I know I could also add K-bicarbonate and cold stabilize to reduce the acidity, but, unfortunately it is not an option for me at the time as I don't have a dedicated refrigerator.

I would appreciate any advice on how to "rescue" or improve the batch from its current state. Thanks a lot!


----------



## dralarms (Oct 7, 2014)

If it's at .990, I'd add sugar to get it to 1.000 at least. Fruit wines are semi sweet for the most part.


----------



## acorn (Oct 7, 2014)

Thanks, I guess this is what I'll do in the end. I am not too familiar with back sweetening, but from what I've heard, wouldn't I risk renewed fermentation at some later point, if I use regular table sugar? In your practice, did you have any positive experience with wine conditioners or other sweetening agents that you can speak to?


----------



## sour_grapes (Oct 7, 2014)

acorn said:


> I am not too familiar with back sweetening, but from what I've heard, wouldn't I risk renewed fermentation at some later point, if I use regular table sugar?



If you let these age for quite a while, so that you get most of the yeast out by racking, and then use potassium sorbate before/with your backsweetening, you won't experience refermentation.


----------



## BernardSmith (Oct 8, 2014)

sour_grapes said:


> If you let these age for quite a while, so that you get most of the yeast out by racking, and then use potassium sorbate before/with your backsweetening, you won't experience refermentation.

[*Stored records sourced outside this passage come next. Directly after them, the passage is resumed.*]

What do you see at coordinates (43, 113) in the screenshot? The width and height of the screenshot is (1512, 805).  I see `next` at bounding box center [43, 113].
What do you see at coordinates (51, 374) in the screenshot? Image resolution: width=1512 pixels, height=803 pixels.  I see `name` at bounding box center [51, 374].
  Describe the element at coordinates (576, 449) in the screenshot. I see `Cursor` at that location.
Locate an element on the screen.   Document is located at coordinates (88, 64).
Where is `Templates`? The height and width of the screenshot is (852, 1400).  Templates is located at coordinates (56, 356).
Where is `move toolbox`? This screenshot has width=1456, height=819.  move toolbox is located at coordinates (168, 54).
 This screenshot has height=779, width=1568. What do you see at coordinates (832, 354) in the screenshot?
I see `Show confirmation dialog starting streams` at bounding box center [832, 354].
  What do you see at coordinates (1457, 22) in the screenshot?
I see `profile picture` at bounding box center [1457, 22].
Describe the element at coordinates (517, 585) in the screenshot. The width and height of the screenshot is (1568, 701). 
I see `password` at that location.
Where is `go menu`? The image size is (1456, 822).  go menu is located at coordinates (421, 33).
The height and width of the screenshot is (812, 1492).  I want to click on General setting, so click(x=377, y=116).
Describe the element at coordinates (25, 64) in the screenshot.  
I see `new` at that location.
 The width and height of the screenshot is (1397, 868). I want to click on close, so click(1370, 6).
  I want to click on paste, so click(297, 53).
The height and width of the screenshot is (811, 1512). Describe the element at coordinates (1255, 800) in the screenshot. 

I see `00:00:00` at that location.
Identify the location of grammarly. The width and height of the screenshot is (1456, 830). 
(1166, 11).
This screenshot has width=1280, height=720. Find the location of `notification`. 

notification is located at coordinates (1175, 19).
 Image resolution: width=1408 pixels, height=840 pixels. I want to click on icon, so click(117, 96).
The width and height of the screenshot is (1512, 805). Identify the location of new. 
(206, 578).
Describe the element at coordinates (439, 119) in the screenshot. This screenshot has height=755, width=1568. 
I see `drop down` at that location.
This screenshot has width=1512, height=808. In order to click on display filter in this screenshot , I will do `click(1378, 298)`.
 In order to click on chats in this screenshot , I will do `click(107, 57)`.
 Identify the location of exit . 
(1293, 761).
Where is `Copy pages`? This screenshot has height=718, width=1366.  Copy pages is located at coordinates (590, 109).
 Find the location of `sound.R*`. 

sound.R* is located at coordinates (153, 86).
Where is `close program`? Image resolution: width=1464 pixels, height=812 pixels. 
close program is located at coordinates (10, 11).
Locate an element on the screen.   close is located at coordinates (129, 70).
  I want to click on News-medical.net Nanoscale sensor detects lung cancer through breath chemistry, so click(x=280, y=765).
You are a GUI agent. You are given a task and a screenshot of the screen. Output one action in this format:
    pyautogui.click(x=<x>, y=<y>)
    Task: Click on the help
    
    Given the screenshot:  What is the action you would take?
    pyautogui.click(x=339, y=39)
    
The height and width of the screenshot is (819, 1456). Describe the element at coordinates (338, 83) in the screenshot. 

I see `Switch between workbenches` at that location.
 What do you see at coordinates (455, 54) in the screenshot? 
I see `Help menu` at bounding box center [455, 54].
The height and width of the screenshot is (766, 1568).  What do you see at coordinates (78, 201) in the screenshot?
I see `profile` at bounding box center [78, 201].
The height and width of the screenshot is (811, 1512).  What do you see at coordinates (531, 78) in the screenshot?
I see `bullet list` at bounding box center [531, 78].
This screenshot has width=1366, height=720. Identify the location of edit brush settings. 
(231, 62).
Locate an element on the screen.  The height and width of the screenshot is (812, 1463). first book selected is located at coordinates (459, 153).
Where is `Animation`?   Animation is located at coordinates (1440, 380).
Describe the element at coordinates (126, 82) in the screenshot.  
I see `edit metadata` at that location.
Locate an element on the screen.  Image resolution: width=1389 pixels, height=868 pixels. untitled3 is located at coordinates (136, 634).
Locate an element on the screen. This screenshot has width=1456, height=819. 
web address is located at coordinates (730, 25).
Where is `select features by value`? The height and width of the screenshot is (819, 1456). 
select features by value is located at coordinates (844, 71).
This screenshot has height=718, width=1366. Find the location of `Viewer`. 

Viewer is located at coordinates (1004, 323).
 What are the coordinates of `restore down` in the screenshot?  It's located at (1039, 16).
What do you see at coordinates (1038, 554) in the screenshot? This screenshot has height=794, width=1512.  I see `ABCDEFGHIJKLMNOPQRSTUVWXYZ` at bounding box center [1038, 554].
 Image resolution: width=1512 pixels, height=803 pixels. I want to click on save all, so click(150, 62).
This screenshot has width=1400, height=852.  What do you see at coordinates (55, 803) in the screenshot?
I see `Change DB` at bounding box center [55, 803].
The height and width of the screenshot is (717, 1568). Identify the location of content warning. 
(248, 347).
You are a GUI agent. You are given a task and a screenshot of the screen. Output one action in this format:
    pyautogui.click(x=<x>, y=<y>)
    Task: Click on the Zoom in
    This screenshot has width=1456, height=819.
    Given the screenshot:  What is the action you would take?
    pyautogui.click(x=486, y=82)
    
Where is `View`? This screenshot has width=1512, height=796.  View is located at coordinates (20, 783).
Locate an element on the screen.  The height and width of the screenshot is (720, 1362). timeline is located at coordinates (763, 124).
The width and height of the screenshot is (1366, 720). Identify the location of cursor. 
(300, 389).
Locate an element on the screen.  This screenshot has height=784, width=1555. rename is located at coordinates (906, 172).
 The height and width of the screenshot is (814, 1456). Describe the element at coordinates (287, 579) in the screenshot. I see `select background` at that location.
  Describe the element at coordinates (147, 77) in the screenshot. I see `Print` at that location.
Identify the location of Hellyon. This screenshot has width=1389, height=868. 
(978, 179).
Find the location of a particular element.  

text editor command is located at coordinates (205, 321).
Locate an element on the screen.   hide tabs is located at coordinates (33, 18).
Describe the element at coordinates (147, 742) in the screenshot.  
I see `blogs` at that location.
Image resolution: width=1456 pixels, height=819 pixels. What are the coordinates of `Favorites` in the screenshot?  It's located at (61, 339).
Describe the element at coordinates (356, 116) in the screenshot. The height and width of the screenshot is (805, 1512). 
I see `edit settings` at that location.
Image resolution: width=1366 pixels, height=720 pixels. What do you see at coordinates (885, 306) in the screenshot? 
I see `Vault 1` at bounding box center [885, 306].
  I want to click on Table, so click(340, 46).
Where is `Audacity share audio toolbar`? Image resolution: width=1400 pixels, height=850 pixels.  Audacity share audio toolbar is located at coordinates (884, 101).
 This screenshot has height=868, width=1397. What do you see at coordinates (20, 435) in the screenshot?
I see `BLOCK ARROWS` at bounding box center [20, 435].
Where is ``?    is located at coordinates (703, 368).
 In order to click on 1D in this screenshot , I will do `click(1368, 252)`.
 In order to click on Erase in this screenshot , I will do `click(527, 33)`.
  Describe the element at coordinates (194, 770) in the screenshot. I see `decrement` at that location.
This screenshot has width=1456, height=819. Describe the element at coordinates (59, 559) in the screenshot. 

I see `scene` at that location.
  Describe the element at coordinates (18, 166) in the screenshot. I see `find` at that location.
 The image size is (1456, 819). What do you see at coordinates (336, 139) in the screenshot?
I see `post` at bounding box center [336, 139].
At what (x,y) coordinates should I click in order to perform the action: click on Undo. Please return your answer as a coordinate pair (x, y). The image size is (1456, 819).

Technically, I think you really need to add both K-meta and K-sorbate to inhibit refermentation. I say that only because that is what the literature suggests and I have myself not ever tested the effectiveness of adding only K-sorbate.


----------



## acorn (Oct 8, 2014)

BernardSmith said:


> Technically, I think you really need to add both K-meta and K-sorbate to inhibit refermentation. I say that only because that is what the literature suggests and I have myself not ever tested the effectiveness of adding only K-sorbate.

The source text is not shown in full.